We route that step through an AI gateway so a provider hiccup fails over to a backup instead of blocking. We use Bifrost for this, though several gateways do automatic fallback. It's one box in the pipeline diagram, not the interesting one, but it kept the prompt-rewrite step from becoming a single point of failure once compile fixed the UNet side.

Trade-offs and Limitations

Bucketing wastes compute on padding. An 800x600 image padded to 1024 pushes roughly 60% extra pixels through the VAE decode. For us that's worth a stable p99. For a catalog that's all square crops, it'd be pure overhead, and dynamic=True would be the saner call.

Warmup adds about 4 minutes to pod startup. Our Kubernetes readinessProbe has initialDelaySeconds set to wait it out, which slows autoscaling response during traffic spikes. You feel this when a flash sale hits.

Raw data
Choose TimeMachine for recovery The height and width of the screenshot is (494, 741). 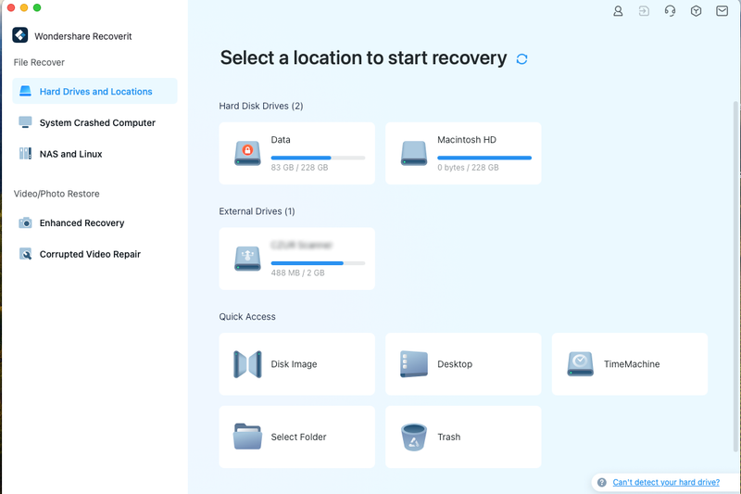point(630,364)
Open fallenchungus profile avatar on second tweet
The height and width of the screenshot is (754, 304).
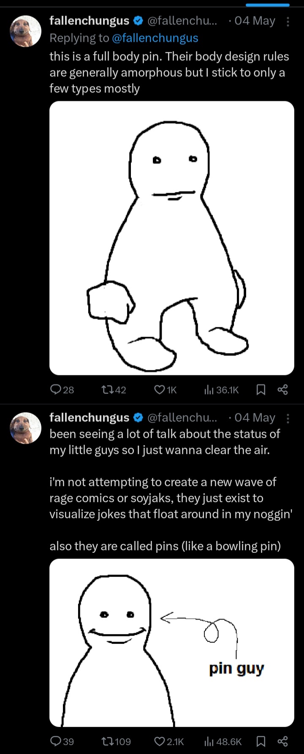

Job
Write out, word for word, the stretch of the pipeline trade-offs text from "Trade-offs and Limitations" through "flash sale hits.".

Solution to this task
Trade-offs and Limitations

Bucketing wastes compute on padding. An 800x600 image padded to 1024 pushes roughly 60% extra pixels through the VAE decode. For us that's worth a stable p99. For a catalog that's all square crops, it'd be pure overhead, and dynamic=True would be the saner call.

Warmup adds about 4 minutes to pod startup. Our Kubernetes readinessProbe has initialDelaySeconds set to wait it out, which slows autoscaling response during traffic spikes. You feel this when a flash sale hits.